• **Supplied material**
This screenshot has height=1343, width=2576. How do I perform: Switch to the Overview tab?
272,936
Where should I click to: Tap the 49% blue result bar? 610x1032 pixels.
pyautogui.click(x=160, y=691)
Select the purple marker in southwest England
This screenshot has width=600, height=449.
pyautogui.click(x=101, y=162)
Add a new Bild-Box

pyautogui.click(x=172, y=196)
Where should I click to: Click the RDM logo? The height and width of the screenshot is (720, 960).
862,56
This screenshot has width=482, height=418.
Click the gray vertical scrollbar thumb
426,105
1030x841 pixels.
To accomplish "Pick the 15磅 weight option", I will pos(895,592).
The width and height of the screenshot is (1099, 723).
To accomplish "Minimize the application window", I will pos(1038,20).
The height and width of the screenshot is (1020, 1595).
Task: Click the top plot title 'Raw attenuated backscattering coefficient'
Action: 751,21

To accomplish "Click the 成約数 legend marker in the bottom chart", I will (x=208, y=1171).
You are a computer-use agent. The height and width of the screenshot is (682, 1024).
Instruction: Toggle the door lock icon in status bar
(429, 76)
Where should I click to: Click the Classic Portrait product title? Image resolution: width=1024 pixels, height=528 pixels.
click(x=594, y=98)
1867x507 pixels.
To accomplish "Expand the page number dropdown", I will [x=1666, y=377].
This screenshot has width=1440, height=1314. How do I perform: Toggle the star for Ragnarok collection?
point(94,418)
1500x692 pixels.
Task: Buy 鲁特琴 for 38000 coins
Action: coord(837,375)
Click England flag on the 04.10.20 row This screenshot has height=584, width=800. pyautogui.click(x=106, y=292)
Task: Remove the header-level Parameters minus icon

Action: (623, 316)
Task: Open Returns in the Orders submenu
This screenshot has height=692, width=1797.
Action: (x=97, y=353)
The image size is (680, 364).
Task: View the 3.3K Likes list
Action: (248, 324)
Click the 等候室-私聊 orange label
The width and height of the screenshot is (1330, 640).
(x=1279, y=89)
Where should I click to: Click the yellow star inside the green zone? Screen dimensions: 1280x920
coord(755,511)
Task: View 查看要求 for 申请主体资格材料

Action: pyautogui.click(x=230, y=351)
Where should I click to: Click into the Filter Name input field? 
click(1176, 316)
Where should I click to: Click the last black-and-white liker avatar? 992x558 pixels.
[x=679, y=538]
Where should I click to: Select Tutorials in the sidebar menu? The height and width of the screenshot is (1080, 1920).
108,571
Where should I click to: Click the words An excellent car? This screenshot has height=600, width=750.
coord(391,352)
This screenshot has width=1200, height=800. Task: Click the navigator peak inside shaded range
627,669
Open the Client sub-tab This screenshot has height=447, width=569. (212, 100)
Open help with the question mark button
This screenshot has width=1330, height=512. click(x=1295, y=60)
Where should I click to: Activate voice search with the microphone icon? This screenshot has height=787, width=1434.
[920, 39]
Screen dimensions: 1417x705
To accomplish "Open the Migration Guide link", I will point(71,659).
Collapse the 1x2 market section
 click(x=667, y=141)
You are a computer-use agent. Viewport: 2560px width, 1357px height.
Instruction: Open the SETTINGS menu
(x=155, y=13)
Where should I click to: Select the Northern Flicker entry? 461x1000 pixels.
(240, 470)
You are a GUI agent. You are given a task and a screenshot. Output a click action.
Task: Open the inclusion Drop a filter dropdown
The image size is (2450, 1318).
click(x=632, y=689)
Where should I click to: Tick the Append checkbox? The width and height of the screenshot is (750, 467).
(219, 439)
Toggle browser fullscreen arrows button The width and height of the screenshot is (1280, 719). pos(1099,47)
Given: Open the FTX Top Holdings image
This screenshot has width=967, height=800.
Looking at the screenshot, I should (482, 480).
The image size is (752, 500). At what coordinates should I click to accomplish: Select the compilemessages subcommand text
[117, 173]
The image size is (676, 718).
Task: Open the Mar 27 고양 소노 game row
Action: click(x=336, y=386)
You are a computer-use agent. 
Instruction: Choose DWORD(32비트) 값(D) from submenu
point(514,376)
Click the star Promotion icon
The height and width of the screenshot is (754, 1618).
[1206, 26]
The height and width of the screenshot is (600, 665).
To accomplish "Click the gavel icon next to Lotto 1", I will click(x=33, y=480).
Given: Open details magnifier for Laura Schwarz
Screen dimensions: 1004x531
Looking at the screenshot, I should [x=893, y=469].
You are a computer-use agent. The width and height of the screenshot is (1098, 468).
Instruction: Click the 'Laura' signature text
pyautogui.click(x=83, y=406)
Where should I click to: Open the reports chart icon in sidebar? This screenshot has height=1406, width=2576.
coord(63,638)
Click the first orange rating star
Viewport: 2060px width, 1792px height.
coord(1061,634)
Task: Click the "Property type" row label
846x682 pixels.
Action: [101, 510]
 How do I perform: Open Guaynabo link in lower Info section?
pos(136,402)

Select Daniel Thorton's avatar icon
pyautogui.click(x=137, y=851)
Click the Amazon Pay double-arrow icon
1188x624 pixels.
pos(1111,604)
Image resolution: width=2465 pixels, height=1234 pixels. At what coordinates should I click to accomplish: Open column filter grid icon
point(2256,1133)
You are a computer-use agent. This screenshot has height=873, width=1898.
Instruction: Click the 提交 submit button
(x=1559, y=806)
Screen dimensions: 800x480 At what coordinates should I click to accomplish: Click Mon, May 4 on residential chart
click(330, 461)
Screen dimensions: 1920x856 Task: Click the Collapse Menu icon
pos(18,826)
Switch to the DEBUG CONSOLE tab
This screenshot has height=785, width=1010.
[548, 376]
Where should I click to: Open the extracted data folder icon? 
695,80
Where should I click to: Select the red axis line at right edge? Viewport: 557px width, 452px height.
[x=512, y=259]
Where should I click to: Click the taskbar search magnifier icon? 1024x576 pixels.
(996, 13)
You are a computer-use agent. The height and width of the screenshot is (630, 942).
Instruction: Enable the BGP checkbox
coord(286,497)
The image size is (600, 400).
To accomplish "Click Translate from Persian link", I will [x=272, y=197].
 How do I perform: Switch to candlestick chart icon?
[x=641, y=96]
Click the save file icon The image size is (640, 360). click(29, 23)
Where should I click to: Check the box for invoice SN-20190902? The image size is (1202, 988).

• **Exercise objective**
Please give the lines of the entries above, from the one holding "The width and height of the screenshot is (1099, 723)." through the one holding "click(x=594, y=98)", inclusive, as a Markdown table with the columns No. and Text. Leave out any blank lines.

• **Solution for this task**
| No. | Text |
|---|---|
| 1 | The width and height of the screenshot is (1099, 723). |
| 2 | To accomplish "Minimize the application window", I will pos(1038,20). |
| 3 | The height and width of the screenshot is (1020, 1595). |
| 4 | Task: Click the top plot title 'Raw attenuated backscattering coefficient' |
| 5 | Action: 751,21 |
| 6 | To accomplish "Click the 成約数 legend marker in the bottom chart", I will (x=208, y=1171). |
| 7 | You are a computer-use agent. The height and width of the screenshot is (682, 1024). |
| 8 | Instruction: Toggle the door lock icon in status bar |
| 9 | (429, 76) |
| 10 | Where should I click to: Click the Classic Portrait product title? Image resolution: width=1024 pixels, height=528 pixels. |
| 11 | click(x=594, y=98) |